I brought in 22 first edition prints (16″ x 24″) printed on Digital Type-C print on Kodak Endura Paper to be framed. Got them from the famed Photo Media Sdn. Bhd. in SS 2 (No. 44, 2nd Floor, Jalan SS 2/67, Petaling Jaya 47300, Selangor). They can be contacted at +603-7875 5227. Very knowledgeable bunch of people with over 30 years of experience in the family business. Ms. Sohphee (and her dad) was very helpful and proved to be an invaluable teacher who taught me much about color management and digital printing in 1 hour than 3 months trawling in forums.
Here are the pictures laid out with the borders all cut and ready.

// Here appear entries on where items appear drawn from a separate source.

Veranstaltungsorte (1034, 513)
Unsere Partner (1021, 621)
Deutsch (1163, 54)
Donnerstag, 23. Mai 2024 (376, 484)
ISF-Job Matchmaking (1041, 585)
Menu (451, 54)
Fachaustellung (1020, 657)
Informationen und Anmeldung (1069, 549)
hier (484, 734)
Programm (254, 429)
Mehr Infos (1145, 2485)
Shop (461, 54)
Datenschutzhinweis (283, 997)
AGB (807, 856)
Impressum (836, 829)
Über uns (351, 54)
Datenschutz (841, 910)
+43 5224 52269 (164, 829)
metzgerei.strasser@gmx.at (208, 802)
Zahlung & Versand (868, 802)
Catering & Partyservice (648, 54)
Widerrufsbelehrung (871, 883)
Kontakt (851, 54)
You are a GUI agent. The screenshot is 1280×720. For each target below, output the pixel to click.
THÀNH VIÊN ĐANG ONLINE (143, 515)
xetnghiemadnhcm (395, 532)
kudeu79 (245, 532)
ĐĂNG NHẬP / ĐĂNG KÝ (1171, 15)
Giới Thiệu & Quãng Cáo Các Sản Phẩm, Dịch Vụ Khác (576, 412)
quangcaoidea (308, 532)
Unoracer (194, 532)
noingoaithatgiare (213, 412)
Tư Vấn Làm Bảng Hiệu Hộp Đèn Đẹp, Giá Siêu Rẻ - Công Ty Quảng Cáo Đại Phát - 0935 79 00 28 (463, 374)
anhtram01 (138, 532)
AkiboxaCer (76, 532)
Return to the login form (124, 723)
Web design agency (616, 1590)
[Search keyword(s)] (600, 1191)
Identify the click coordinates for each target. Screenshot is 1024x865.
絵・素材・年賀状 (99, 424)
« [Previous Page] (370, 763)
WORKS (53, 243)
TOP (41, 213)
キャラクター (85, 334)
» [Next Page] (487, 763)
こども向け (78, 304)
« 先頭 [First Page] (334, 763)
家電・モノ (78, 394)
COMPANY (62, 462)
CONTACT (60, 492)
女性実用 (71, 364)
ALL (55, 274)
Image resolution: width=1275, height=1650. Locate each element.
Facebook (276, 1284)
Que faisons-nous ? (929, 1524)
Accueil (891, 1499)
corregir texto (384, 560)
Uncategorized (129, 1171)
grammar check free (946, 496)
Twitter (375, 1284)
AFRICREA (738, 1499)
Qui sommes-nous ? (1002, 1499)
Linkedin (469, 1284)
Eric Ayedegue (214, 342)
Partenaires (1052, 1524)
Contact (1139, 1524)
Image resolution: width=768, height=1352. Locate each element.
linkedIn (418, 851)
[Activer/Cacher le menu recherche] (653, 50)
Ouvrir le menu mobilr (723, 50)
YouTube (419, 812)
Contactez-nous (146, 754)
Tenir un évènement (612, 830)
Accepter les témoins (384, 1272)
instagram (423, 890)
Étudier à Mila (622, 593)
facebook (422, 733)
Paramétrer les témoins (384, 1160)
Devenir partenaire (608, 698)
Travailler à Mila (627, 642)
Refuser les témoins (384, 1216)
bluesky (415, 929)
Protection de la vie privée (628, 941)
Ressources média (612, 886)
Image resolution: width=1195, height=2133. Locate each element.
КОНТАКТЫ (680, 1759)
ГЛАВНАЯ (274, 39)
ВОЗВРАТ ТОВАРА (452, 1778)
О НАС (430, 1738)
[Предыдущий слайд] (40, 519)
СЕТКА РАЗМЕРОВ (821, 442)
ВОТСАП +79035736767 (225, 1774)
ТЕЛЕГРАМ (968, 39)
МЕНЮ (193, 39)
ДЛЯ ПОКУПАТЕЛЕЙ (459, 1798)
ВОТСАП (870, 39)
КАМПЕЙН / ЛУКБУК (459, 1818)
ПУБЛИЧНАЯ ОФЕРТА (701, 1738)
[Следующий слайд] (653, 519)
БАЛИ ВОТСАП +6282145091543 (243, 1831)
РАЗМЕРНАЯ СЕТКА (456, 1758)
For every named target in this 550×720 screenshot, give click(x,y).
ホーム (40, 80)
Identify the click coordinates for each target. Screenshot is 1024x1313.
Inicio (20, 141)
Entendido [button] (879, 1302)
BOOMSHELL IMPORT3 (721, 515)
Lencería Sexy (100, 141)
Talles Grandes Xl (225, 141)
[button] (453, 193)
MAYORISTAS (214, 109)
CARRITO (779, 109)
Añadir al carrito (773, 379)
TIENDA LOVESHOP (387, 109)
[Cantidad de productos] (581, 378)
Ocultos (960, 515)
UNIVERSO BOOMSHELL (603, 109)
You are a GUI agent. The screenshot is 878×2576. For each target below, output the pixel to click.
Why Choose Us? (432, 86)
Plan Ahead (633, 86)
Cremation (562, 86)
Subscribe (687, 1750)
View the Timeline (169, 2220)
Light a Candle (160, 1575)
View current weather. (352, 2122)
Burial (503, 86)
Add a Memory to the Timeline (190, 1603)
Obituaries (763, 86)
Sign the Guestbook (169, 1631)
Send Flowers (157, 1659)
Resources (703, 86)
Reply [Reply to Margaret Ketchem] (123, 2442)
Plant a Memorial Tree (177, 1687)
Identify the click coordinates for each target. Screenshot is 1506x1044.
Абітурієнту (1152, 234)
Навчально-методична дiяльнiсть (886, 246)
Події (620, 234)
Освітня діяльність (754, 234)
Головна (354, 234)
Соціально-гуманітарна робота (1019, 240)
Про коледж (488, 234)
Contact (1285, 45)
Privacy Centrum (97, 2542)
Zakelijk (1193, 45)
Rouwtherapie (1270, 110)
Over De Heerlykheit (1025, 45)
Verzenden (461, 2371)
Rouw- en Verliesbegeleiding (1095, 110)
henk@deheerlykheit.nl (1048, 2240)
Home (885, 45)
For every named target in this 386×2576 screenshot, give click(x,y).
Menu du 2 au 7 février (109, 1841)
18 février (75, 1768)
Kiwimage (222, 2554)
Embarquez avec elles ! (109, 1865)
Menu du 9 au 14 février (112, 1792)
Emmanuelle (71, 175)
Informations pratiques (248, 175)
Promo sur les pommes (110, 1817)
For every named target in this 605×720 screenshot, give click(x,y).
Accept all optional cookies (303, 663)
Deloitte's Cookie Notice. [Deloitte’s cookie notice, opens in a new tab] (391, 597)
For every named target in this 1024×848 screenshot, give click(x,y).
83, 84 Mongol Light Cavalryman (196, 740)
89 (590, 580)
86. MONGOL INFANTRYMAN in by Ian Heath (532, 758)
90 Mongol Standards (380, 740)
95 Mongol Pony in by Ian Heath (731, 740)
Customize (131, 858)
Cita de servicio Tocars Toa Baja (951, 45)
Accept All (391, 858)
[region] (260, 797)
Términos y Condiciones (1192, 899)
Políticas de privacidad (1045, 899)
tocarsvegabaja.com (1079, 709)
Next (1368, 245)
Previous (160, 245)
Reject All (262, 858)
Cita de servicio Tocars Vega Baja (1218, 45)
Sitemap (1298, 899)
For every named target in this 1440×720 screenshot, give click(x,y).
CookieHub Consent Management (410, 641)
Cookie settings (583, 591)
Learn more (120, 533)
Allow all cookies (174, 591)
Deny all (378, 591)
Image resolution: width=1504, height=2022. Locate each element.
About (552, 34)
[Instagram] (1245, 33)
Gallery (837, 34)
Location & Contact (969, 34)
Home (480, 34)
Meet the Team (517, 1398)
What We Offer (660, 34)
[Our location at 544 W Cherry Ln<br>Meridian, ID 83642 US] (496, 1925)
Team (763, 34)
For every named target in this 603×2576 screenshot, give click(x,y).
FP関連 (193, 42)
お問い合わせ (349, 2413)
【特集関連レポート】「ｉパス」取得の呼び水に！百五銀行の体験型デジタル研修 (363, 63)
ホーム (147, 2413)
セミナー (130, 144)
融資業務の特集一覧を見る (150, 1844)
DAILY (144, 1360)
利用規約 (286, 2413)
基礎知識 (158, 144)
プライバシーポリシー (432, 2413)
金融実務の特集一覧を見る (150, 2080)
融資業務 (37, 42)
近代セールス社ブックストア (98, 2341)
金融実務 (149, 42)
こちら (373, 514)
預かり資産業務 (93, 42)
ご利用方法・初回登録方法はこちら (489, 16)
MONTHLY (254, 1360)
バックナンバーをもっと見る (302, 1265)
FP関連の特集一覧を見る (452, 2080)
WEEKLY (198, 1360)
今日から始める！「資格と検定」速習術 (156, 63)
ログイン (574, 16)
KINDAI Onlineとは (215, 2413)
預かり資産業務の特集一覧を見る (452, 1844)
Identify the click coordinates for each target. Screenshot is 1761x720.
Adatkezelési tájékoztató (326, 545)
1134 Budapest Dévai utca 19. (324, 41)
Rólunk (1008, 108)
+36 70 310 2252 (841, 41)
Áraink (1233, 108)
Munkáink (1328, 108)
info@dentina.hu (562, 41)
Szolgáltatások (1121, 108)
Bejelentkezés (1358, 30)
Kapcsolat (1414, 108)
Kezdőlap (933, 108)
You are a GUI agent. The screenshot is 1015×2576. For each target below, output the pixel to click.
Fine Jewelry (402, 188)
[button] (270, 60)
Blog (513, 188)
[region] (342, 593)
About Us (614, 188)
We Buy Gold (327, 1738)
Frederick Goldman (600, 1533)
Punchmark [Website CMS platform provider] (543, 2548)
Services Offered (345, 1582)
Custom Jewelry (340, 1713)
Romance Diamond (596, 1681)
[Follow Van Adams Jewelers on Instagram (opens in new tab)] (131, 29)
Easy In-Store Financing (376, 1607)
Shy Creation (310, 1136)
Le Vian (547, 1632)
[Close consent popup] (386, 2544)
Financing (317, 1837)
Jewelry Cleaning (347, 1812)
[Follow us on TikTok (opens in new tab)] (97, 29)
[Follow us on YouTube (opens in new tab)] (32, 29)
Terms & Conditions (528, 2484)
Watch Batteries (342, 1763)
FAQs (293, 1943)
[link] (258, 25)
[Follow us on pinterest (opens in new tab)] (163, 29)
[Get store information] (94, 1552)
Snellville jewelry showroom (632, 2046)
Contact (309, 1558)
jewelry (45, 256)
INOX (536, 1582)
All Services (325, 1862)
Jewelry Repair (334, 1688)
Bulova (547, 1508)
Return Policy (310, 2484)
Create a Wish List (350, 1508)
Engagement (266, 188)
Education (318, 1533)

I wasn’t sure whether to sign on the pictures as I felt by so doing, it violates the “virginity” and sterility of the prints. Normally, the signature is placed outside the picture, right on the print’s surrounding borders; but I’ve not included borders in this batch of prints.
I tested scribbling my initials and signature on a sketching paper before I just decided to sign (more like merely writing my name, date and edition) on the beige borders of the frame. I’ve wanted to sign on the back of the print but was not able to, as the print will be mounted/glued permanently onto a board to prevent warping.
Eventually, I’ve decided to not leave any markings on the print itself. Only my written name, year and edition on the beige borders bear any proof of my authentic identity. I guess my would-be buyers would have to trust my impeccable record keeping and credibility to ensure exclusivity of the seven-editions-only prints.